W sumie robiąc swoiste podsumowanki powinienem napisać, ze: góry są spoko, długie pętle też, ale trochę męczą, choć dzięki nim naprawdę dużo „zaliczyłem”. Pozostaje pewien niedosyt ze coś przeoczyłem, ale z drugiej strony kombo +200km i każde kolejne pionometry to cienka granica żeby przegiąć w imię „zaliczenia wszystkiego”. Jeżeli chodzi o to co najbardziej boli przy takiej jeździe to: dłonie dostają po jakimś czasie w dupie i dziwne zahaczenie o np. Top cap od sterów powodowało kop prądem niczym 220. Pózniej lekki ból śródstopia spowodowany puchnięciem przy długim podjeździe. Domyślam się ze to pokłosie młodzieńczych kontuzji stawu skokowego itd. Dupa, trochę tez. Po pierwszych 200km luz, ale na drugi dzień po koło 70km zaczynała o sobie przypominać i nie chodzi tu o potrzebę udania się do toalety. Chyba następnym razem jak będę miał robić dzień pod dniu +200km pomyśle o tych złotych środkach w postaci kremów.

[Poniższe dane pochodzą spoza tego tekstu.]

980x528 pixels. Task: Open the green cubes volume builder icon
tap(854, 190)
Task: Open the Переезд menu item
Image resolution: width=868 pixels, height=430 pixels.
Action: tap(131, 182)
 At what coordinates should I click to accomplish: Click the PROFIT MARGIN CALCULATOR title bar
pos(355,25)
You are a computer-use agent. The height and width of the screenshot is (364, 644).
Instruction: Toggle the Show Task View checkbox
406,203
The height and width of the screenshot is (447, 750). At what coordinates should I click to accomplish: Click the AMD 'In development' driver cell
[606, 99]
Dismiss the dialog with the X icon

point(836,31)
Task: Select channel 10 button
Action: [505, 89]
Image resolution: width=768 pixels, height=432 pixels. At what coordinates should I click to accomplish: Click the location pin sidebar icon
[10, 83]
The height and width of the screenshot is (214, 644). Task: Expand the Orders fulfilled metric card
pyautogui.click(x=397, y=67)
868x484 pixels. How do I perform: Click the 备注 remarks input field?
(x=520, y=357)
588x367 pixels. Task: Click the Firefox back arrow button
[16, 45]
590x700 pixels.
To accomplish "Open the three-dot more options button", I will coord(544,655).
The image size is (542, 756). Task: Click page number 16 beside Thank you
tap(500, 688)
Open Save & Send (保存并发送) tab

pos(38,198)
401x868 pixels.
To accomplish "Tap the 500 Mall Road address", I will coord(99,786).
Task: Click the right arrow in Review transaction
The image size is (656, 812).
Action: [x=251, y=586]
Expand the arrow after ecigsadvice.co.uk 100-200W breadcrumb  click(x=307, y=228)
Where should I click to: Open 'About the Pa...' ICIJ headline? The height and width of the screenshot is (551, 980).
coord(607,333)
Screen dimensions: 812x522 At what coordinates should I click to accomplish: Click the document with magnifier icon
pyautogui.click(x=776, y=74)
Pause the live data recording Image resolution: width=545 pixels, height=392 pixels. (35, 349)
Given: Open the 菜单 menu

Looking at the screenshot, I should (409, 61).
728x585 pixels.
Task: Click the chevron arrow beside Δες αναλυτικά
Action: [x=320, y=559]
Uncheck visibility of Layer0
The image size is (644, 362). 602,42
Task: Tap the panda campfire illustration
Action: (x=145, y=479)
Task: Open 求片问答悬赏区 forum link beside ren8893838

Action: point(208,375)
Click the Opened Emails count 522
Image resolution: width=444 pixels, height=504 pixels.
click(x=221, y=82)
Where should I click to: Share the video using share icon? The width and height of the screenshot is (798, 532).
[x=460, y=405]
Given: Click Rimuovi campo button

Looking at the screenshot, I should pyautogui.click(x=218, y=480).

Z jedzeniem klasycznie: małe śniadanie w postaci jogurtu pitnego, a po paru kilometrach świeża drożdżówka w pobliskim sklepie. Dalej zimna cola i uzupełnianie bidonów wodą czy czymś lekko słodkim. Jak ponownie zbiera się głód to drożdżówka idealnie wjeżdża.Przy kilku dniach jazdy mój patent na dobre uzupełnienie energii to magiczny biały proszek o smaku truskawkowym wzbogacony w dodatkowa porcje białka. Jak to stwierdził Michał „lepsze niż ISO pomarańczowe, ale dziwnie podobne do jogurtu”. Czyli tu nastąpiło pomieszanie, after ride odżywka jako during ride ratunek. Działa.

Rozpisałem się, 1,5h w pociągu minęło w kilka minut. W sumie to nie wiem czy jeszcze umiem pisać, ważne ze czas szybciej zleciał. Tylko muszę/musiałem jeszcze coś wymyślać na kolejne 3,5h jazdy. Teraz przede mną chyba jednak częstsze kręcenie na gravelu (bo jednak coś z takiej luźnej jazdy po terenie weszło w nogi, ze nie było bólu i zniechęcenia podjazdami) no i jednak chyba motyw kręcenia jednodniówek żeby móc na codzień posiedzieć z kotami i Emilią na kanapie czy w knajpie. Chyba człowiek stary się robi, ale po całym tym wyjeździe (którego nie żałuje) czuje, że widziałem naprawdę dużo, było naprawdę klawo, ale w koło „jednodniowego” komina też jest naprawdę przyjemnie.